Lebih lanjut, ia menilai target 5.400 desa yang akan dialiri listrik sangat relevan melihat keseriusan pemerintah dan komitmen anggaran yang digelontorkan. Meski begitu, ia juga menekankan pentingnya mendorong pemanfaatan energi terbarukan (EBT) sesuai potensi lokal, baik tenaga surya, air, maupun angin agar listrik yang dihasilkan lebih ramah lingkungan.
“Potensi setiap daerah berbeda-beda. Pemerintah perlu mendorong sumber energi yang sesuai dengan kondisi lokal,” jelasnya.

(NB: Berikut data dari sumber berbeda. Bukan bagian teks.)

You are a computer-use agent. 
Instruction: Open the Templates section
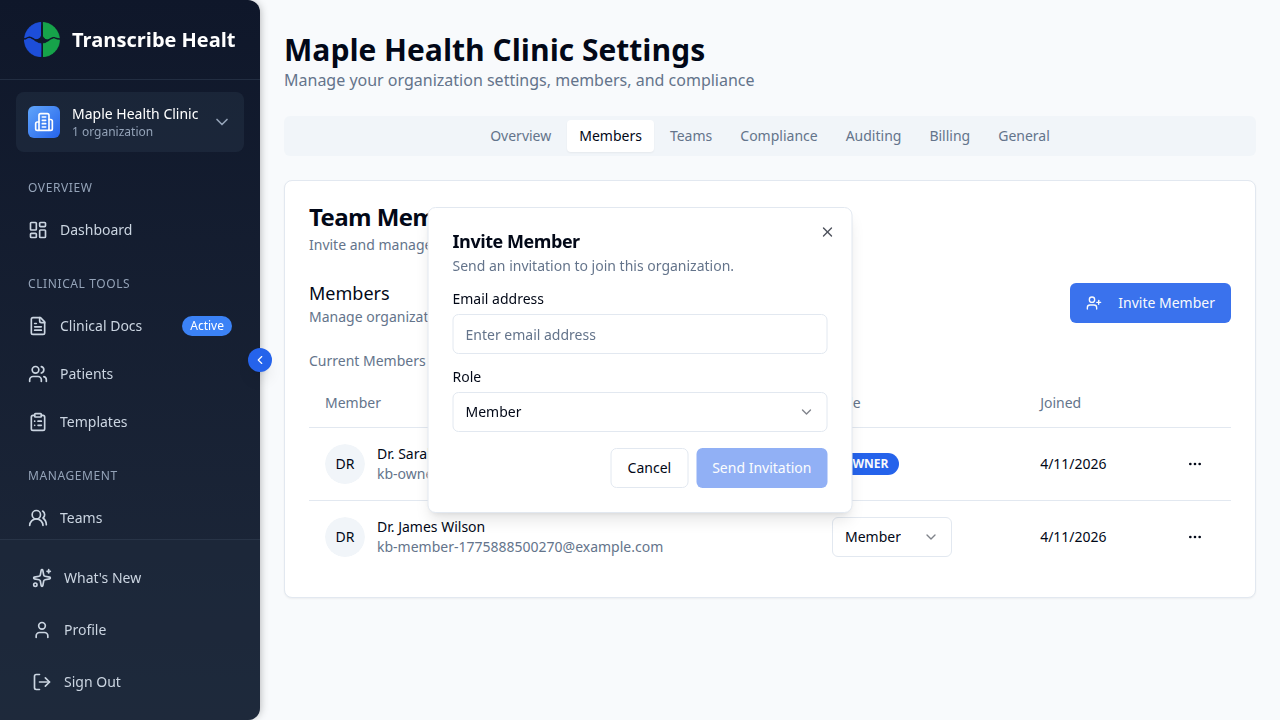[92, 421]
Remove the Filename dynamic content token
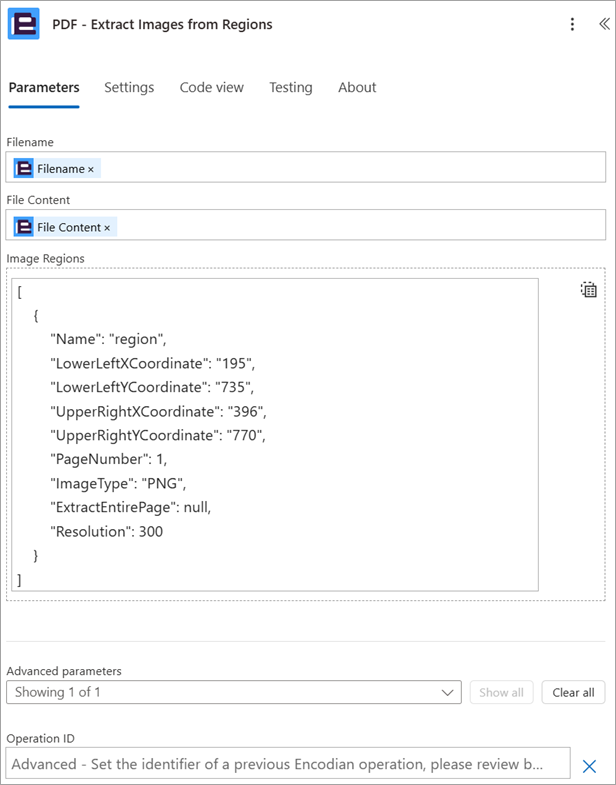Viewport: 616px width, 785px height. click(x=91, y=170)
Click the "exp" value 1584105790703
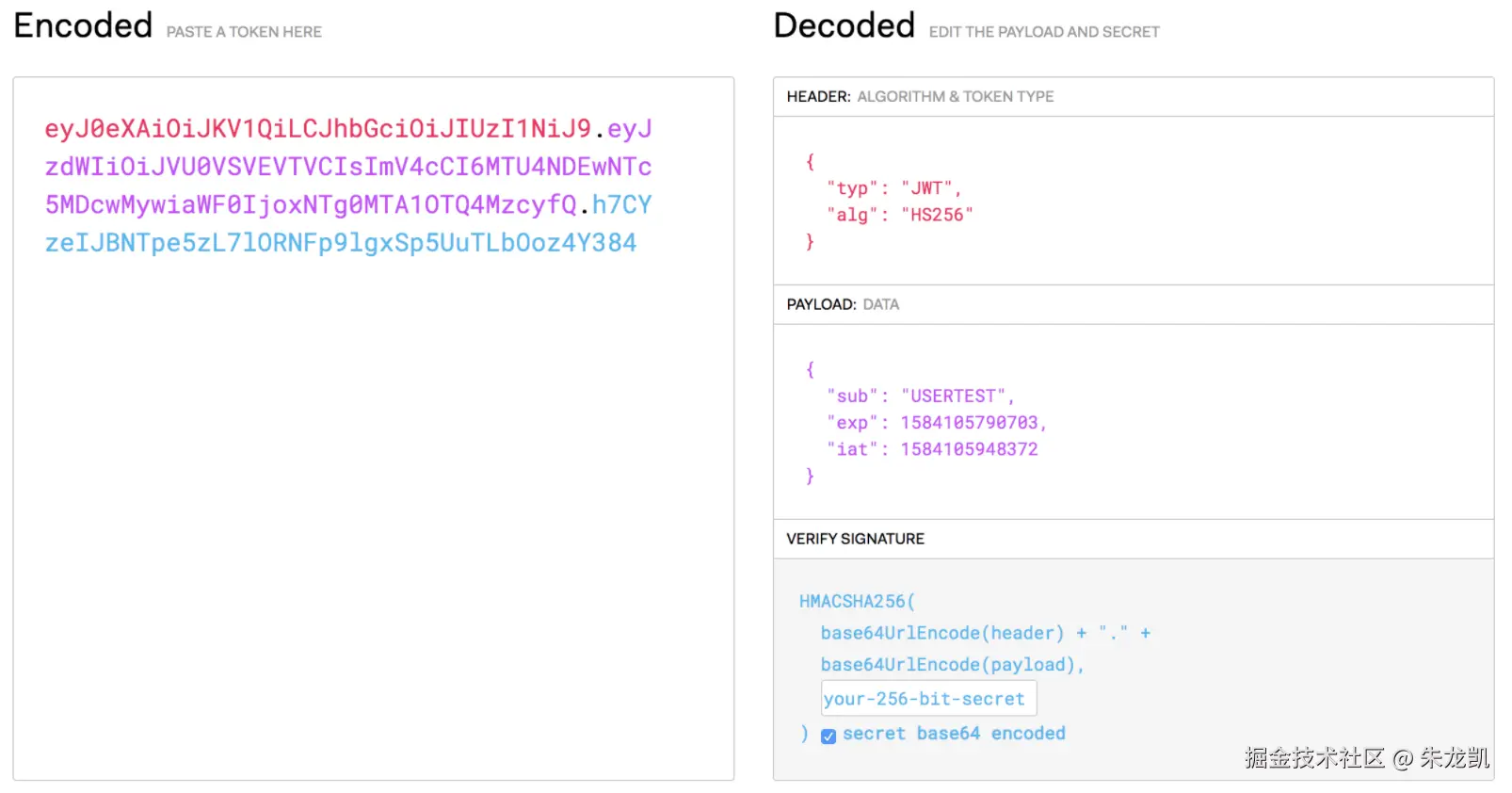The height and width of the screenshot is (793, 1512). click(x=970, y=423)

Sementara itu, founder BTI Energy dan dosen Universitas Pendidikan Nasional (Undiknas), I G.N. Erlangga Bayu, menilai elektrifikasi desa menjadi langkah strategis untuk mengurangi ketimpangan energi nasional. Ia mengapresiasi langkah Menteri Energi dan Sumber Daya Mineral (ESDM) Bahlil Lahadalia yang meresmikan proyek mikro hidro di Minahasa, Sulawesi Utara sebagai bagian dari program elektrifikasi 100 persen.
“Kalau dibilang mungkin (elektrifikasi mencapai 100 persen), pasti mungkin. Indonesia ini kaya sumber daya matahari, air, angin yang belum maksimal dimanfaatkan. Negara-negara Eropa dengan sinar matahari terbatas saja bisa memanfaatkan tenaga surya. Kita justru punya matahari 12 jam setiap hari,” ujar Erlangga.
Meski begitu, Erlangga menyebut listrik di daerah tidak bisa sepenuhnya tergantung dari EBT, seperti Pembangkit Listrik Tenaga Surya (PLTS) karena sifatnya intermittent. Oleh karena itu, ia menilai tetap diperlukan peran PLN sebagai backbone aliran listrik di desa.
“Kalau dibilang EBT harus didorong, saya setuju. Kita memang perlu energi yang minim dampak negatif terhadap lingkungan. Tapi kalau semua harus full EBT, saya rasa agak berat. Kita tetap butuh backbone energi konvensional, seperti PLTU, meskipun porsinya kecil. PLTU atau diesel tetap diperlukan sebagai backup, misalnya ketika matahari tidak bersinar. Tapi porsinya bisa diperkecil, sementara EBT yang diperbanyak,” kata Erlangga.
Dari sisi komunikasi publik, dosen Fakultas Ilmu Komunikasi dan Bisnis Universitas Dwijendra, Ni Made Adi Novayanti, turut mendukung program ini. Ia menilai keberhasilan program listrik desa juga bergantung pada transparansi dan komunikasi pemerintah kepada masyarakat.
“Program ini sangat baik karena langsung dirasakan manfaatnya oleh masyarakat desa. Tapi penting bagi pemerintah dan pihak desa untuk terus menginformasikan bahwa kebijakan ini berjalan dan hasilnya nyata,” kata Novayanti.
Ia menilai, komunikasi publik yang konsisten akan menumbuhkan kepercayaan masyarakat terhadap agenda transisi energi nasional. “Dengan listrik, roda ekonomi desa berputar. Tapi di sisi lain, masyarakat juga dihadapkan pada sistem energi baru yang perlu dipahami. Pemerintah harus bisa menjelaskan kemudahan dan efisiensinya agar tidak muncul kebingungan di tingkat bawah,” ujarnya.